Один только мой недруг Кузнецов, неизвестно по какой причине невзлюбивший меня с первой минуты, говорил, что я вовсе не такой уж хороший кулачный боец и что он, Кузнецов, если понадобится, наваляет мне будь здоров.
– Ну что ж, давай проверим, кто кому наваляет, – предложил я, когда услышал, и встал в боксерскую позу. Однако Кузнецов почему-то уклонился от моего предложения.
Прошел год. Вновь наступило жаркое лето. Меня, опять расконвоированного, бросили на сенокос, в составе другой бригады, работавшей без конвоя. Жесткие степные травы были уже скошены, лежали валками. Валки сгребали вилами в копны, которые требовалось отвозить в одно место и складывать в скирду. Дни стояли знойные, с белесоватого неба лились потоки жгучего света, солнце палило. На зеленой щетине стерни повсюду виднелись, стоящие правильными рядами, круглые шапки копен, свежескошенных, пахучих. К ним медлительно подъезжали громадные, запряженные парой волов арбы, подбирали копны и отвозили туда, где опытные скирдовщики, работая вилами, проворно складывали из сена длинную гигантскую скирду, размером с трехэтажный дом. Каждую такую арбу обслуживали два человека. Один вел волов, другой, с вилами на плече, шел рядом. Останавливались у каждой копны, в два-три взмаха перекладывали ее на арбу и шли к следующей.

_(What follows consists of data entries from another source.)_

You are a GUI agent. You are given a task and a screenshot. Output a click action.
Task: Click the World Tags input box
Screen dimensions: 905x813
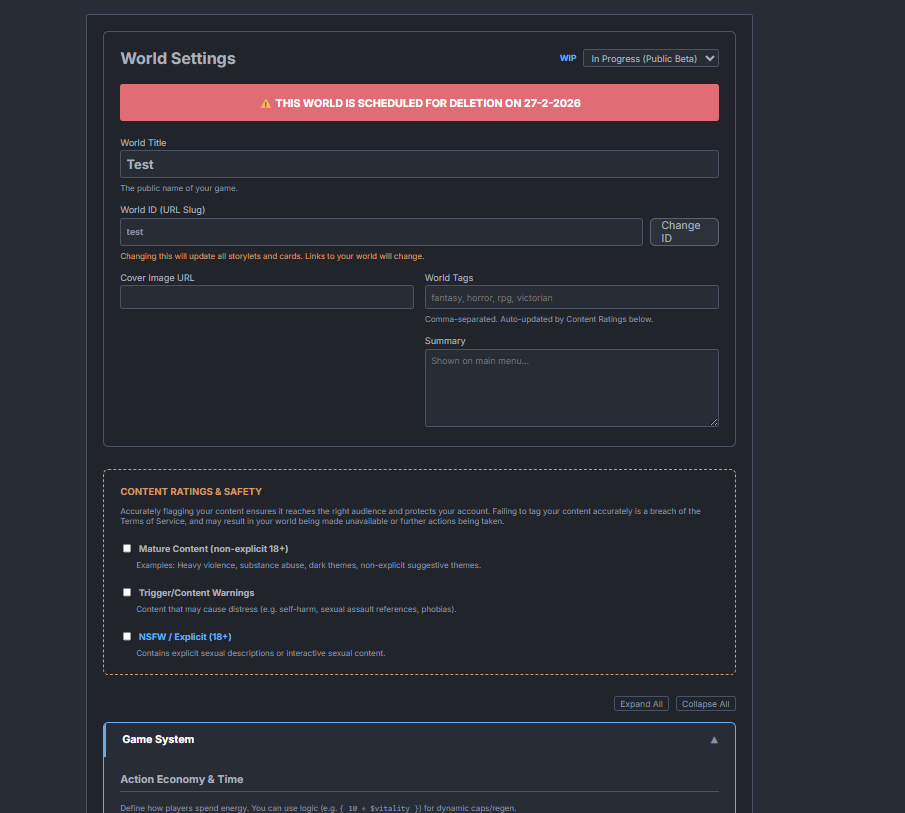pos(571,297)
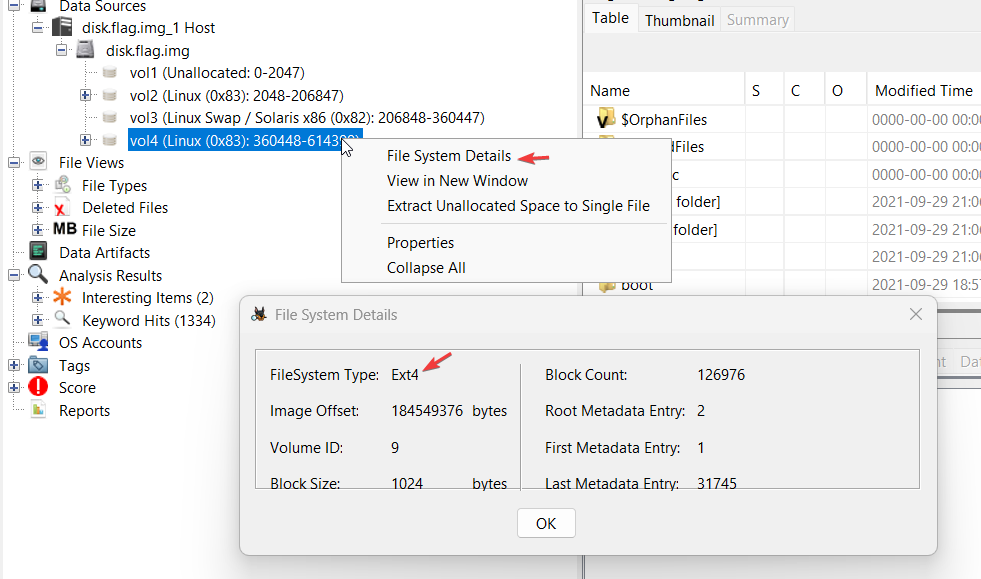Expand the vol2 Linux volume node

(x=85, y=95)
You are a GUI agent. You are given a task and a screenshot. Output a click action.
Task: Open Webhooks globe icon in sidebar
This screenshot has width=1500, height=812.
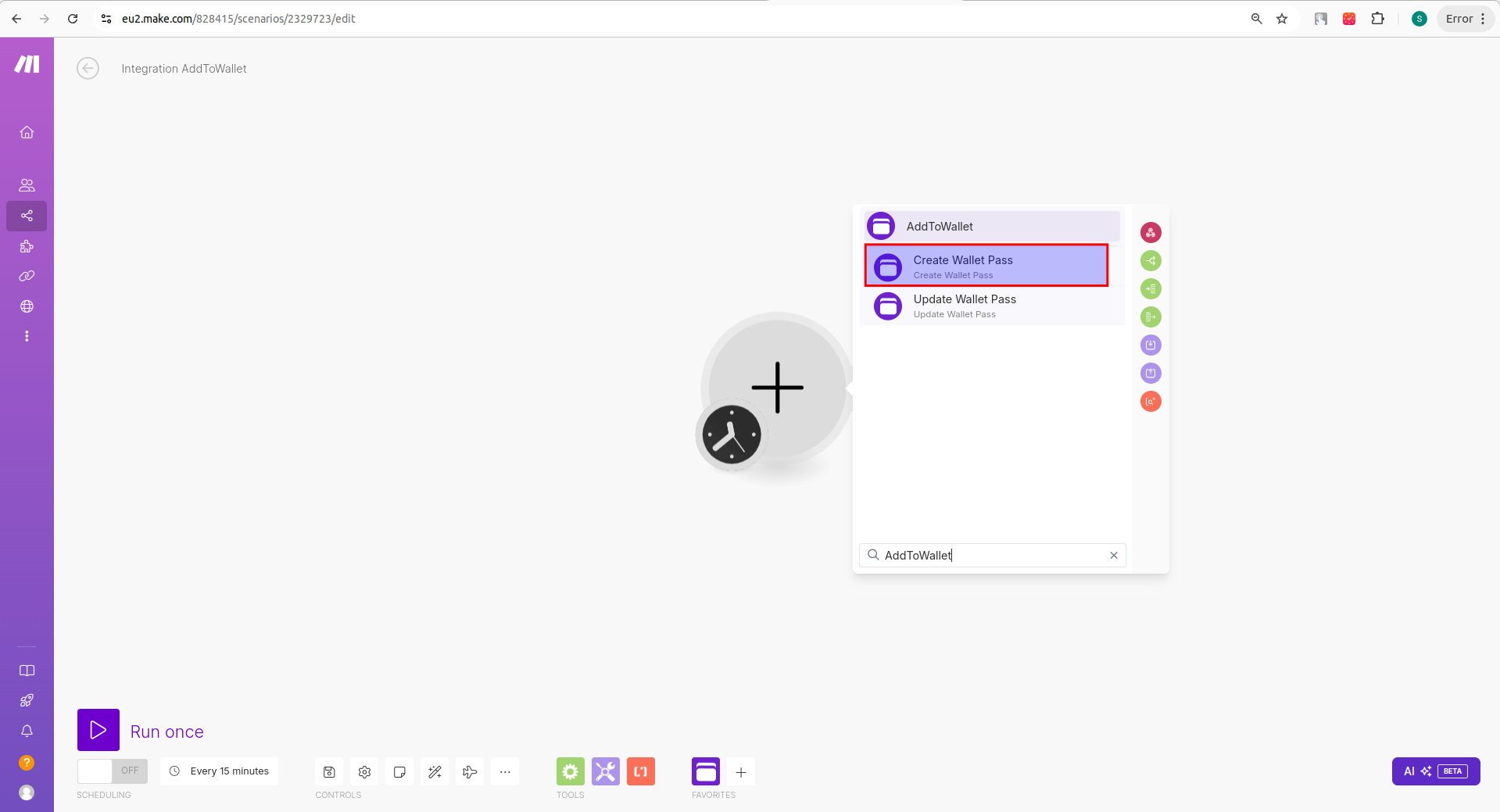(x=27, y=306)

И надо же было случиться, что моим напарником оказался тот самый прошлогодний немец! Он вел волов, а я шел с вилами.
Каждая физическая работа требует сноровки и опыта. Опытный копнильщик-профессионал складывает на арбу копну сена в два счета. Раз! – и половина копны, очутившись на вилах, плавным полукругом переносится на арбу. Два! – таким же манером подбирается оставшаяся половина. Копна, стоявшая у дороги, исчезала, будто и не было ее. Трогай дальше, к следующей. Так работает опытный копнильщик.